EDITED BY RUSSELL W. BELK (York University, Ontario, Canada) and JOHN F. SHERRY, Jr. (University of Notre Dame, Indiana, USA)

This volume includes a selection from the papers, poems, and photo essays presented at the inaugural Conference on Consumer Culture Theory held in August 2006 on the campus of Notre Dame University. What we had hoped might become a regular conference to be held every two years, proved to be so popular that it is becoming an annual event. The second conference will take place in May 2007 at York University.

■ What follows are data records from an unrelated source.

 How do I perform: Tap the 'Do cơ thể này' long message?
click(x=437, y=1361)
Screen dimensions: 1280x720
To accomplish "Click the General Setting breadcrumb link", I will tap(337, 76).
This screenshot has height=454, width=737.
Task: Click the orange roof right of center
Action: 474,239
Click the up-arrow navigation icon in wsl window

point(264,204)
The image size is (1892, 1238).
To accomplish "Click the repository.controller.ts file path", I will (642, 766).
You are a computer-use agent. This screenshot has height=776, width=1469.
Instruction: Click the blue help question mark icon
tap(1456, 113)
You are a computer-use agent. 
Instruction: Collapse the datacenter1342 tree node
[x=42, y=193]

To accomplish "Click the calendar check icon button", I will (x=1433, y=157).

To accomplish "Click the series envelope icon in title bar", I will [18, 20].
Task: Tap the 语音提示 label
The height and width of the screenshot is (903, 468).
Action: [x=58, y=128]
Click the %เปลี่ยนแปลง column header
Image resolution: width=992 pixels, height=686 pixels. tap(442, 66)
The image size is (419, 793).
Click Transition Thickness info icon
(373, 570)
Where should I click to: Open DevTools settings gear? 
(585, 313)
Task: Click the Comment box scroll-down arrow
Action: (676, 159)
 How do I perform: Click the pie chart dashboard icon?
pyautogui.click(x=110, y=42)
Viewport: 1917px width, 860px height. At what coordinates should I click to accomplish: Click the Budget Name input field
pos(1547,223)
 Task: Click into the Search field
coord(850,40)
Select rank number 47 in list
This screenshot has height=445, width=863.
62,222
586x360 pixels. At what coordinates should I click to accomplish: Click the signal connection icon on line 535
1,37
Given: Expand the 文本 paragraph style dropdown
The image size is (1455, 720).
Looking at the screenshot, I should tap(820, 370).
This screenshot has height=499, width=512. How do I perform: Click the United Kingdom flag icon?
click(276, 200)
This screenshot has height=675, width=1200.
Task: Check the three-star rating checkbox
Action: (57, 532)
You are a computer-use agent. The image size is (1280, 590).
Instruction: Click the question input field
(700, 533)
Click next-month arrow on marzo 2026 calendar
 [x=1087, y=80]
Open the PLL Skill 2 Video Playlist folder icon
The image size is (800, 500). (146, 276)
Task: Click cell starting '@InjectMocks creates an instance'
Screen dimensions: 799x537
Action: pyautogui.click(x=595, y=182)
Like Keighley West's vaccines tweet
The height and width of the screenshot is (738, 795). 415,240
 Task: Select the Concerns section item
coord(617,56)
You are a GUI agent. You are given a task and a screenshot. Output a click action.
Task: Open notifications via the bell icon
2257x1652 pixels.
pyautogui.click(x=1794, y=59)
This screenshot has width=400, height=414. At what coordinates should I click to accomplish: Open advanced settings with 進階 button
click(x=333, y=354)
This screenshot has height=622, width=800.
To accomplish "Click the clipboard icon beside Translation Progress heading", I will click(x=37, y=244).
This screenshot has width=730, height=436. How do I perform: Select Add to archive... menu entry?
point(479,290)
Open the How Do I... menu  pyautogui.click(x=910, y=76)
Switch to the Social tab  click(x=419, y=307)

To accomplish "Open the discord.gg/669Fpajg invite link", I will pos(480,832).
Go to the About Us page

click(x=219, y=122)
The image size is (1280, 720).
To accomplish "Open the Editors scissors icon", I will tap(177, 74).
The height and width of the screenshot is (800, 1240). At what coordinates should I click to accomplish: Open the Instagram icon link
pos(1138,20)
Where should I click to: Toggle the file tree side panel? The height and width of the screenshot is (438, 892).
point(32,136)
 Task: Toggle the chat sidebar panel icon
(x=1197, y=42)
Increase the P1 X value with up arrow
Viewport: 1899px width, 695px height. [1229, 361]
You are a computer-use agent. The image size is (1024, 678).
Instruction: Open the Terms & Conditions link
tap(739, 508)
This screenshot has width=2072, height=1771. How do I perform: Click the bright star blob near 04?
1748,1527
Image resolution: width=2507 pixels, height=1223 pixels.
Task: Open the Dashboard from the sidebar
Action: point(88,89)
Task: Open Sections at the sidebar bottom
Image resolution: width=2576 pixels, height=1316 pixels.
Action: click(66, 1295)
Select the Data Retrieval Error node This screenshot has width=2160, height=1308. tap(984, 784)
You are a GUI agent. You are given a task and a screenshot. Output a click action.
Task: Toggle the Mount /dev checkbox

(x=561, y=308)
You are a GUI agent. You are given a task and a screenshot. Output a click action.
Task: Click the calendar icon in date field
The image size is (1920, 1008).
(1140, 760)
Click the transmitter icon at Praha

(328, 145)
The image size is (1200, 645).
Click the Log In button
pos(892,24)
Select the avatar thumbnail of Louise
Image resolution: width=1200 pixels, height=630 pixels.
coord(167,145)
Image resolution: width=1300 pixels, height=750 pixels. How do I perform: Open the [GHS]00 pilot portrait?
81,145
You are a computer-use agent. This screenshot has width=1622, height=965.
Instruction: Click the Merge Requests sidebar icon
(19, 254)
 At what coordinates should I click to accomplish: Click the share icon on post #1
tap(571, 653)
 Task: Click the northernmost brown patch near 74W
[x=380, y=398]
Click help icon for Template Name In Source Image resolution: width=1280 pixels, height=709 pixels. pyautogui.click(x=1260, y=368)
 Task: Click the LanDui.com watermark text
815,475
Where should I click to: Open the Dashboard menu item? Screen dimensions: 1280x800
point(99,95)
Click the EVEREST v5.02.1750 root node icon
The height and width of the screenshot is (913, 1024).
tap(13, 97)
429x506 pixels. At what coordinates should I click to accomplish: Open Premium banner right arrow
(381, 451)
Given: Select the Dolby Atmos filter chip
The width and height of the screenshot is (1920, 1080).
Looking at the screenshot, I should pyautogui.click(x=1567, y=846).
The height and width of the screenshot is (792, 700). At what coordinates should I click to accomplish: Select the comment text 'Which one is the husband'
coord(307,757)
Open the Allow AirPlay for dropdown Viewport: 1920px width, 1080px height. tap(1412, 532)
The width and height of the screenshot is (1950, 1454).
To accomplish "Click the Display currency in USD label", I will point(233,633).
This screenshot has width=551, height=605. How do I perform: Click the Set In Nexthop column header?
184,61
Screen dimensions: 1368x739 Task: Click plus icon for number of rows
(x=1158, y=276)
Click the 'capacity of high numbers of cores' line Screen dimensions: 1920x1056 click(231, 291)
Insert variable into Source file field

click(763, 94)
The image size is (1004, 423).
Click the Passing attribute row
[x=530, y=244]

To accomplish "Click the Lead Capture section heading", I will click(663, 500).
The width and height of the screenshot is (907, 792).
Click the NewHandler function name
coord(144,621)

Consumer Culture Theory (CCT) is an interdisciplinary field that comprises macro, interpretive, and critical approaches to and perspectives on consumer behavior. Relative to its maturity and diffusion as a sphere of interest in the discipline of marketing, it has accounted for a disproportionate number of the prize-winning articles published in the flagship Journal of Consumer Research, and is increasingly represented in other top venues including the Journal of Marketing, the Journal of Marketing Research, and the Journal of Retailing. The number of social scientists outside of marketing who conduct CCT research is large and growing. These researchers may publish books in their home disciplines, and claim the pages not only of their own flagship journals but also in such specialized venues as the Journal of Consumer Culture, Journal of Material Culture, and Consumption, Markets and Culture. The enterprise is flourishing, and has reached the point where a regular research conference has become inevitable.